Vorliegender Auszug:
>>

Nur zwei Jahre später, 1996, folgte die Ernennung zum Staatssekretär im saarländischen Ministerium für Umwelt, Energie und Verkehr, dessen Führung er 1998 übernahm. Die folgenden Jahre war er, mal mit, mal ohne Amt, in der Landespolitik aktiv, bis er von Sigmar Gabriel, dem damaligen Vorsitzenden der SPD, in die Bundespolitik geholt und Ende 2013 zum Bundesminister für Justiz und Verbraucherschutz innerhalb der Großen Koalition aus CDU und SPD ernannt wurde.

<<

Arbeitsauftrag A:
Was steht im Textauszug zu diesen drei Punkten?
(i) In welchem Jahr folgte die Ernennung zum Staatssekretär?
(ii) Welches Amt hatte Sigmar Gabriel damals inne?
(iii) Aus welchen Parteien bestand die Große Koalition?
Arbeitsauftrag B:
Stimmen die folgenden Aussagen mit dem Textauszug überein? Antworten Sie jeweils mit Ja oder Nein und zitieren Sie die entscheidenden Worte wörtlich.
(i) Die Führung des saarländischen Ministeriums für Umwelt, Energie und Verkehr wurde 1996 übernommen.
(ii) Die Ernennung zum Bundesminister für Justiz und Verbraucherschutz erfolgte Ende 2013.
Die Zeilen weiter unten stammen aus einer anderen Quelle.

Nachstehende Daten:
>>

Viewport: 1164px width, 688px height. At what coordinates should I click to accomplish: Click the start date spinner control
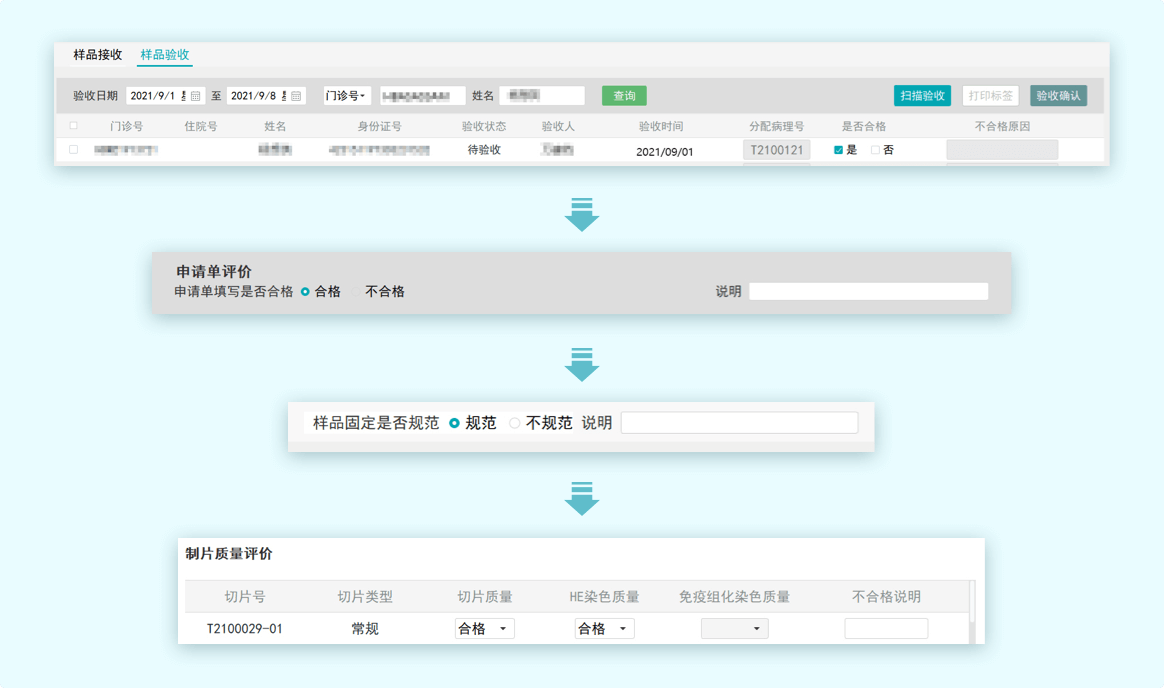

<<

Lösung A:
(i) 1996
(ii) Er war Vorsitzender der SPD.
(iii) Aus CDU und SPD

Lösung B:
(i) Nein: „dessen Führung er 1998 übernahm“
(ii) Ja: „Ende 2013 zum Bundesminister für Justiz und Verbraucherschutz“